The full submission can be found here.
India
In the last few years there have been several positive developments in India regarding protection of digital rights. A recent decision by India’s Supreme Court advanced the protection of freedom of expression online by establishing that authorities can seek content takedowns only via court orders or government demands, on the strict grounds specified in the constitution. India’s telecom authority has also established rules regarding so-called zero-rating programs.

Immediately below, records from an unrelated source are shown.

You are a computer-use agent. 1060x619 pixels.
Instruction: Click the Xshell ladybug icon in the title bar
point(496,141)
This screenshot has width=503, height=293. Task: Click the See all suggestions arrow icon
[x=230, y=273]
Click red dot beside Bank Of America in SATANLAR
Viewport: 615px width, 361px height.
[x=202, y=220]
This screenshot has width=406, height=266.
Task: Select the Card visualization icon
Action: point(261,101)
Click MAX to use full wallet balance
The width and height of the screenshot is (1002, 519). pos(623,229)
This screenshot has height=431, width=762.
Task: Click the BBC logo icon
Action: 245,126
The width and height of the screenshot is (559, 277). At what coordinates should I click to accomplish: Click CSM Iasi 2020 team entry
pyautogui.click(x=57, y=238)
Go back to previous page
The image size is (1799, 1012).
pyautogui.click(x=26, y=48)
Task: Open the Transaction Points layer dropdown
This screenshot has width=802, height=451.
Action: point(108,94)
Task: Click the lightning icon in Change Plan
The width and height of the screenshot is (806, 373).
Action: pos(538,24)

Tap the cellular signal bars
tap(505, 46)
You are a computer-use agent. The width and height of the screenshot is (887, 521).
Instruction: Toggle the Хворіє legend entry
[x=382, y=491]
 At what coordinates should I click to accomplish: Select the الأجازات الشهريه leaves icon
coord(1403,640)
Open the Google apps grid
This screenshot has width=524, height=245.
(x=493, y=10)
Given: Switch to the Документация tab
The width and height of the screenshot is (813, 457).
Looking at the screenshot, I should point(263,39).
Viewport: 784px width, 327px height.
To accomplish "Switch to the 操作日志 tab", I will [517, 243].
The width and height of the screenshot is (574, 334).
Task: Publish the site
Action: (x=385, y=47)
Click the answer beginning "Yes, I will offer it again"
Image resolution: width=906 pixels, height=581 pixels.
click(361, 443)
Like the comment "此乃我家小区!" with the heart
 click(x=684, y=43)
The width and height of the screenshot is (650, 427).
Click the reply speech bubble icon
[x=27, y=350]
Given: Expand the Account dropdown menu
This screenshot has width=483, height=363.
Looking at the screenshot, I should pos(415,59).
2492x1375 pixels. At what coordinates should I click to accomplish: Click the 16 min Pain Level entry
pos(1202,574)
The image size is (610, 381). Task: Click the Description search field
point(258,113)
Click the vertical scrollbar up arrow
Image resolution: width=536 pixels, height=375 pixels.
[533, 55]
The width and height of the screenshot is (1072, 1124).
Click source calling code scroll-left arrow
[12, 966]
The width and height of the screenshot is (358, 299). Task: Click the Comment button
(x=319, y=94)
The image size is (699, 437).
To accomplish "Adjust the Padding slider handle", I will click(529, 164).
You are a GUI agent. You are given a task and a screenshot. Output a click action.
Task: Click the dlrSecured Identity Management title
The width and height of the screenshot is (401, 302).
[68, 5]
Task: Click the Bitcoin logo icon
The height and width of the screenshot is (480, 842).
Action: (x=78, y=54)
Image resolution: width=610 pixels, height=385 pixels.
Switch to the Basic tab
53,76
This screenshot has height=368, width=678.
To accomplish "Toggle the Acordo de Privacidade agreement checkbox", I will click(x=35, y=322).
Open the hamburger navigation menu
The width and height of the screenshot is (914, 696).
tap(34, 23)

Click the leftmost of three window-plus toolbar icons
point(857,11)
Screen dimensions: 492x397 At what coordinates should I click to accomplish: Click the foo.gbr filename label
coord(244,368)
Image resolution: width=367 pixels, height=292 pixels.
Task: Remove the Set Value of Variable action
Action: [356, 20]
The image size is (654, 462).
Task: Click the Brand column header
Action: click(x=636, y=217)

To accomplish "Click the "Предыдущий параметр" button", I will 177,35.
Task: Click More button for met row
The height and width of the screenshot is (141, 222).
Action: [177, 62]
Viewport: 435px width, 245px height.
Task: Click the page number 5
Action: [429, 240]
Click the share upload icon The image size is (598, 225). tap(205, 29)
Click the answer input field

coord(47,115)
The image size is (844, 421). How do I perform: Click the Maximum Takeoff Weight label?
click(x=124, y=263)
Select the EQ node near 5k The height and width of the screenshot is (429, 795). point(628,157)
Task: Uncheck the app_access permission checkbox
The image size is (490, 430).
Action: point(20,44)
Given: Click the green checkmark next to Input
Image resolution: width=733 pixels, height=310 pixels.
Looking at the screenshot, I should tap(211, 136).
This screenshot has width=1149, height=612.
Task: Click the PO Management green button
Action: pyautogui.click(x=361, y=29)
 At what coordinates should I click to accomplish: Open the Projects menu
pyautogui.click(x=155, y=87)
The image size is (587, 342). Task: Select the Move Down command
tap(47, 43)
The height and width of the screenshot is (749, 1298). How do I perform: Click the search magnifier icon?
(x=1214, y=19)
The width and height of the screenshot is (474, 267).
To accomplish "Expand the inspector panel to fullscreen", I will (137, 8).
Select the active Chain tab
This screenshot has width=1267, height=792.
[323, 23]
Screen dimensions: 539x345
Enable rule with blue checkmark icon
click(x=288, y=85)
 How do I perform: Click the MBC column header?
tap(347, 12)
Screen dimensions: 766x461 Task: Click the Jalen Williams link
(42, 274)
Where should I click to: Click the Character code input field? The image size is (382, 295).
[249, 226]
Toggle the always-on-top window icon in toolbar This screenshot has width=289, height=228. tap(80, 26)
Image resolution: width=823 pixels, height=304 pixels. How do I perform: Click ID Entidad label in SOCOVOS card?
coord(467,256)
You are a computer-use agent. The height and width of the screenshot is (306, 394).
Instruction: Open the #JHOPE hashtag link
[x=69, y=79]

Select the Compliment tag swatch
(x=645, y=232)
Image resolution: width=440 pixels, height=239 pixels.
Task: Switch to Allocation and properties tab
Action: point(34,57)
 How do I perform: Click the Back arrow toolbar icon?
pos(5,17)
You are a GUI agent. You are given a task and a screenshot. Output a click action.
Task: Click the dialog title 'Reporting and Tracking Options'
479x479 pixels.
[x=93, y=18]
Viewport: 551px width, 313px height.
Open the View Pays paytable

This protects Net Neutrality, increasing competition in telecommunications and among internet platforms, and allowing smaller providers to gain a foothold.
Despite these advances, however, India still faces risks of abuse and violation of the rights to privacy and freedom of expression.
Our UPR submission on India highlights issues including:
- Local authorities in several states and municipalities increasingly imposing internet shutdowns, with a total of eight shutdowns so far this year, and more than 32 since 2015.
- India’s approval of a new legislation to expand government access to personal information by adding vague “national security” grounds for surveillance actions, opening the door to misuse of sensitive personal data and undermining existing legal standards.
- The attorney general engaging in a dispute regarding the existence of a fundamental right to privacy before the Supreme Court of India, despite the court’s rulings over the last three decades that uphold a right to privacy as falling under the fundamental right to life and liberty.
The full submission can be found here.
United Kingdom
Despite the U.K.’s obligations and commitments under several international human rights instruments, the country now faces setbacks to protecting privacy and freedom of expression, jeopardizing progress for digital rights and people’s ability to communicate safely online.
Our UPR submission on the United Kingdom raises concerns including:
- Lawmakers’ push for the Investigatory Powers Bill, which would create ambiguity regarding the secretary of state’s power to regulate encryption that could put limits on how people use, develop, or implement it. As the U.N. Special Rapporteur on Freedom of Opinion and Expression has highlighted, encryption protects the confidentiality and integrity of our online communications, creating a zone of privacy in which to exercise freedom of expression without arbitrary interference or attacks.
- The enforcement of a priori data retention requirements on operators by the U.K., despite a decision by the U.K. High Court that the Data Retention and Investigatory Powers Act of 2014 (DRIPA) violates E.U. law. Notably, the Investigatory Powers Bill, if it is passed, would continue to oblige providers to retain user data.
- The U.K.’s hosting of companies that produce and market invasive surveillance technologies without creating adequate safeguards against abuse. Tools like Gamma’s FinFisher have been exported to authoritarian states with poor human rights records and are used to target activists.
The full submission can be found here.
The UPR process will continue for several months. The countries we submitted recommendations for will be up for review by the UPR Working Group — made up of all 47 member states of the U.N. Human Rights Council — in April/May 2017. A few months after that, the group’s report will be accepted in a plenary session of the Human Rights Council. Until then, Access Now will be monitoring the process and lobbying domestically and at the U.N. to ensure our recommendations are recognized.